LIST OF TASKS
1 - Reproduce the Devonshire Cougars passage from "Devonshire Cougars is" to "the title race.", switching "Yellow" for "Gold".
2 - In the Devonshire Cougars passage, which goalkeeper saved the penalty taken by Damon Swan?

TEXT SECTION
===============

Devonshire Cougars is a football club based in Devonshire, Bermuda  and are in the Bermudian Premier Division league. Team colours are Green and Yellow. They are also known as the "Big Cats".

History

The club has won the Bermudian league title 4 times, in 2005, 2007, 2009 and 2013. They won their most recent title in March 2013 when Somerset Eagles beat Cougars' final challengers North Village Rams to pull them out of the title race.

In the 2009–10 season, Devonshire Cougars won their first FA Cup after defeating the Somerset Eagles 2–2.  Cougars found themselves trailing at the interval after conceding two goals in as many minutes just before halftime.  Player/coach Kwame Steede pulled one goal back for the Cougars in normal time and Darius Cox's hopeful punt from the halfway line completed a dramatic injury time comeback.  The match was decided in a penalty shootout, where the Cougars bested the Eagles 5–4.  The Eagles fell behind in the shootout when their second penalty, taken by Damon Swan, was saved by goalkeeper Ricardo Brangman. Damico Coddington converted the fifth and final spot kick to secure Cougars maiden FA Cup final triumph.

===============

EXCERPTED RECORDS
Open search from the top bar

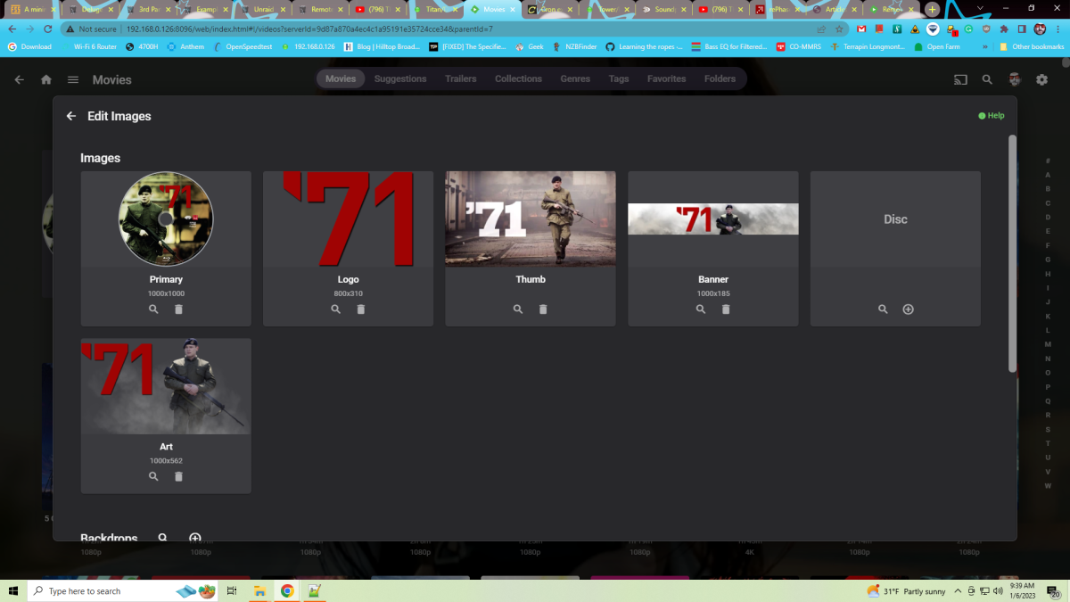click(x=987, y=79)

===============

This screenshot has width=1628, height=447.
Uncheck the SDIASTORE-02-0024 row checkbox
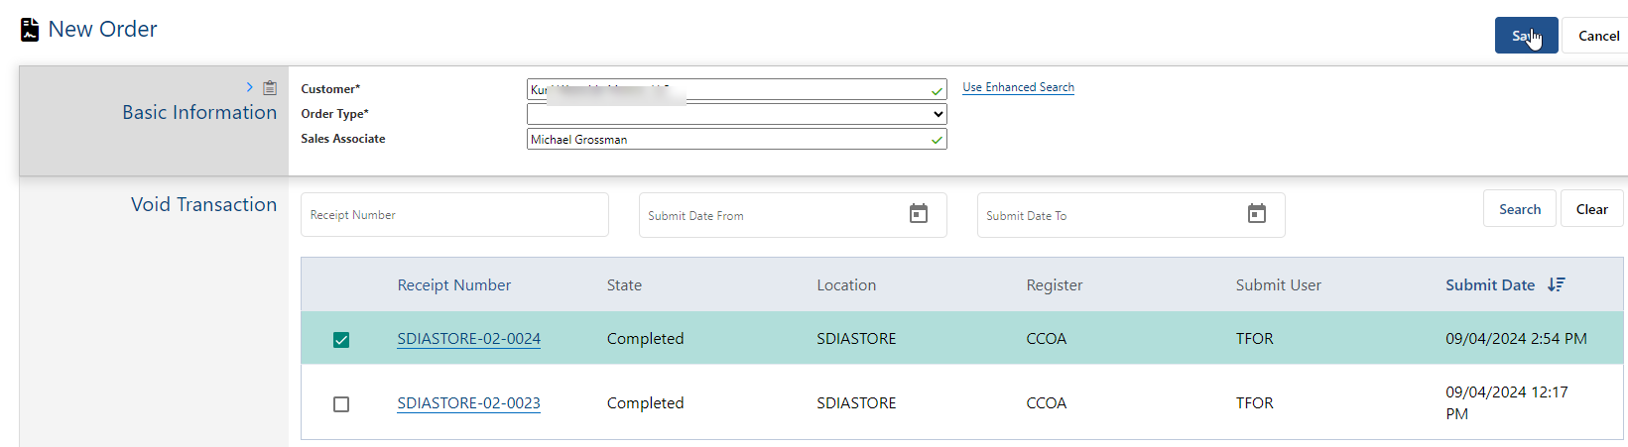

===============

TASK-BY-TASK OUTPUTS
1 -
Devonshire Cougars is a football club based in Devonshire, Bermuda  and are in the Bermudian Premier Division league. Team colours are Green and Gold. They are also known as the "Big Cats".

History

The club has won the Bermudian league title 4 times, in 2005, 2007, 2009 and 2013. They won their most recent title in March 2013 when Somerset Eagles beat Cougars' final challengers North Village Rams to pull them out of the title race.

2 - Ricardo Brangman